ABOUT THIS TASK:
Write out all of the lines below, exactly and completely.
++++ MATERIAL PROVIDED ++++
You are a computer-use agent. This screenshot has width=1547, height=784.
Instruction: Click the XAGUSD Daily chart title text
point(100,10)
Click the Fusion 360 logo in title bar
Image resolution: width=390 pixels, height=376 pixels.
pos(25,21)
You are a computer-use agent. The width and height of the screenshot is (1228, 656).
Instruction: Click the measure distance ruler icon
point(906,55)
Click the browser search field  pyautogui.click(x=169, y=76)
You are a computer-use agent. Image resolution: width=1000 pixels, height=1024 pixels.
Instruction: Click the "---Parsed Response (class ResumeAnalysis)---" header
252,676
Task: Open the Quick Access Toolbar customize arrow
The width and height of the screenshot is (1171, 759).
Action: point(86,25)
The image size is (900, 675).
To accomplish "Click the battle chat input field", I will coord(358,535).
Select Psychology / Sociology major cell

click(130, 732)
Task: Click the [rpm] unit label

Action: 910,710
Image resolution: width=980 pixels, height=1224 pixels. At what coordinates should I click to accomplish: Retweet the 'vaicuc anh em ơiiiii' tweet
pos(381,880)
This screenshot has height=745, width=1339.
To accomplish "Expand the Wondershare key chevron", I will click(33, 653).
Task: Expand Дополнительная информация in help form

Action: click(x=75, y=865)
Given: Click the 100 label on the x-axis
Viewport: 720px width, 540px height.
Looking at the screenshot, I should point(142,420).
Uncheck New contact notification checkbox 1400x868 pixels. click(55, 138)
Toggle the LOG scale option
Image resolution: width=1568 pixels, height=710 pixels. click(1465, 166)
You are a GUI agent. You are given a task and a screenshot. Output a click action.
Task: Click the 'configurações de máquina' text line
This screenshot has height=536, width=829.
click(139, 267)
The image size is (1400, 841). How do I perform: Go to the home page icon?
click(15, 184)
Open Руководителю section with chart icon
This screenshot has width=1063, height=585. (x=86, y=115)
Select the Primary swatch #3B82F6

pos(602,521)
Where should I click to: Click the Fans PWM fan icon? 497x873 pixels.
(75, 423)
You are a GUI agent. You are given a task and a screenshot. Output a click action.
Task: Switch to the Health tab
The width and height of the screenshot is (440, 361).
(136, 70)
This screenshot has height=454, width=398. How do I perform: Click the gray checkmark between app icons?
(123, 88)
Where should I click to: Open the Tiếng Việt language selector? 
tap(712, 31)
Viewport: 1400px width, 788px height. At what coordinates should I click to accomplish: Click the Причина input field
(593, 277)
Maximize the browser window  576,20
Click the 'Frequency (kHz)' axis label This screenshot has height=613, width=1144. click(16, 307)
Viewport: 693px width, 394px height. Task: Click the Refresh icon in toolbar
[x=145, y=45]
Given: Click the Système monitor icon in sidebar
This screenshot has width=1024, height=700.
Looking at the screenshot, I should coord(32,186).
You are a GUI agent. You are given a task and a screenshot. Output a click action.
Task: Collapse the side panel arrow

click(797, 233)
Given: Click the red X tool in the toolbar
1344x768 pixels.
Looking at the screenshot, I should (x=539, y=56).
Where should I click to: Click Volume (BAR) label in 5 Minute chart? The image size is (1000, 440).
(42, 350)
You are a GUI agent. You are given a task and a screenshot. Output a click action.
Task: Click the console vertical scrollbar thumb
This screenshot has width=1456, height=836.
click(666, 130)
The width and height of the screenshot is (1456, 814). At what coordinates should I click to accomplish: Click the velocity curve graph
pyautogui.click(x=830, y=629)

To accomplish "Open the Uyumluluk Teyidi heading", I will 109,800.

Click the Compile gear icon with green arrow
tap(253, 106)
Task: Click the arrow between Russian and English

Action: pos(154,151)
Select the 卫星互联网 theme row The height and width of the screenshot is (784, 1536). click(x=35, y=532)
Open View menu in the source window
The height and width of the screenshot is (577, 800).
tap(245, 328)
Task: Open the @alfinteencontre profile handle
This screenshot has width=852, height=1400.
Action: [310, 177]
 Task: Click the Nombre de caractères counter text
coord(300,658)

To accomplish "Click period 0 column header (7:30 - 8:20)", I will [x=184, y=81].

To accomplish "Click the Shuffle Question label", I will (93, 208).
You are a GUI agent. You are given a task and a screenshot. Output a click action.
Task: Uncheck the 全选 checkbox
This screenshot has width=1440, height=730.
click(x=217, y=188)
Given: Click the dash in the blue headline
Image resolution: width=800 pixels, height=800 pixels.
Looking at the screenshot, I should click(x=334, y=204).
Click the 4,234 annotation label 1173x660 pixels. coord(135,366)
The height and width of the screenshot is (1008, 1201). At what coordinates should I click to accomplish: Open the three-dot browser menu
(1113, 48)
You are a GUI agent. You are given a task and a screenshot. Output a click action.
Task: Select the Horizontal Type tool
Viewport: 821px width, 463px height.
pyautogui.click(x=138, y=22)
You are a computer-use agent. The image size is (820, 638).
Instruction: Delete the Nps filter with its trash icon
++++
YOUR RESPONSE:
You are a computer-use agent. This screenshot has width=1547, height=784.
Instruction: Click the XAGUSD Daily chart title text
point(100,10)
Click the Fusion 360 logo in title bar
Image resolution: width=390 pixels, height=376 pixels.
pos(25,21)
You are a computer-use agent. The width and height of the screenshot is (1228, 656).
Instruction: Click the measure distance ruler icon
point(906,55)
Click the browser search field  pyautogui.click(x=169, y=76)
You are a computer-use agent. Image resolution: width=1000 pixels, height=1024 pixels.
Instruction: Click the "---Parsed Response (class ResumeAnalysis)---" header
252,676
Task: Open the Quick Access Toolbar customize arrow
The width and height of the screenshot is (1171, 759).
Action: point(86,25)
The image size is (900, 675).
To accomplish "Click the battle chat input field", I will coord(358,535).
Select Psychology / Sociology major cell

click(130, 732)
Task: Click the [rpm] unit label

Action: 910,710
Image resolution: width=980 pixels, height=1224 pixels. At what coordinates should I click to accomplish: Retweet the 'vaicuc anh em ơiiiii' tweet
pos(381,880)
This screenshot has height=745, width=1339.
To accomplish "Expand the Wondershare key chevron", I will click(33, 653).
Task: Expand Дополнительная информация in help form

Action: click(x=75, y=865)
Given: Click the 100 label on the x-axis
Viewport: 720px width, 540px height.
Looking at the screenshot, I should point(142,420).
Uncheck New contact notification checkbox 1400x868 pixels. click(55, 138)
Toggle the LOG scale option
Image resolution: width=1568 pixels, height=710 pixels. click(1465, 166)
You are a GUI agent. You are given a task and a screenshot. Output a click action.
Task: Click the 'configurações de máquina' text line
This screenshot has height=536, width=829.
click(139, 267)
The image size is (1400, 841). How do I perform: Go to the home page icon?
click(15, 184)
Open Руководителю section with chart icon
This screenshot has width=1063, height=585. (x=86, y=115)
Select the Primary swatch #3B82F6

pos(602,521)
Where should I click to: Click the Fans PWM fan icon? 497x873 pixels.
(75, 423)
You are a GUI agent. You are given a task and a screenshot. Output a click action.
Task: Switch to the Health tab
The width and height of the screenshot is (440, 361).
(136, 70)
This screenshot has height=454, width=398. How do I perform: Click the gray checkmark between app icons?
(123, 88)
Where should I click to: Open the Tiếng Việt language selector? 
tap(712, 31)
Viewport: 1400px width, 788px height. At what coordinates should I click to accomplish: Click the Причина input field
(593, 277)
Maximize the browser window  576,20
Click the 'Frequency (kHz)' axis label This screenshot has height=613, width=1144. click(16, 307)
Viewport: 693px width, 394px height. Task: Click the Refresh icon in toolbar
[x=145, y=45]
Given: Click the Système monitor icon in sidebar
This screenshot has width=1024, height=700.
Looking at the screenshot, I should coord(32,186).
You are a GUI agent. You are given a task and a screenshot. Output a click action.
Task: Collapse the side panel arrow

click(797, 233)
Given: Click the red X tool in the toolbar
1344x768 pixels.
Looking at the screenshot, I should (x=539, y=56).
Where should I click to: Click Volume (BAR) label in 5 Minute chart? The image size is (1000, 440).
(42, 350)
You are a GUI agent. You are given a task and a screenshot. Output a click action.
Task: Click the console vertical scrollbar thumb
This screenshot has width=1456, height=836.
click(666, 130)
The width and height of the screenshot is (1456, 814). At what coordinates should I click to accomplish: Click the velocity curve graph
pyautogui.click(x=830, y=629)

To accomplish "Open the Uyumluluk Teyidi heading", I will 109,800.

Click the Compile gear icon with green arrow
tap(253, 106)
Task: Click the arrow between Russian and English

Action: pos(154,151)
Select the 卫星互联网 theme row The height and width of the screenshot is (784, 1536). click(x=35, y=532)
Open View menu in the source window
The height and width of the screenshot is (577, 800).
tap(245, 328)
Task: Open the @alfinteencontre profile handle
This screenshot has width=852, height=1400.
Action: [310, 177]
 Task: Click the Nombre de caractères counter text
coord(300,658)

To accomplish "Click period 0 column header (7:30 - 8:20)", I will [x=184, y=81].

To accomplish "Click the Shuffle Question label", I will (93, 208).
You are a GUI agent. You are given a task and a screenshot. Output a click action.
Task: Uncheck the 全选 checkbox
This screenshot has width=1440, height=730.
click(x=217, y=188)
Given: Click the dash in the blue headline
Image resolution: width=800 pixels, height=800 pixels.
Looking at the screenshot, I should click(x=334, y=204).
Click the 4,234 annotation label 1173x660 pixels. coord(135,366)
The height and width of the screenshot is (1008, 1201). At what coordinates should I click to accomplish: Open the three-dot browser menu
(1113, 48)
You are a GUI agent. You are given a task and a screenshot. Output a click action.
Task: Select the Horizontal Type tool
Viewport: 821px width, 463px height.
pyautogui.click(x=138, y=22)
You are a computer-use agent. The image size is (820, 638).
Instruction: Delete the Nps filter with its trash icon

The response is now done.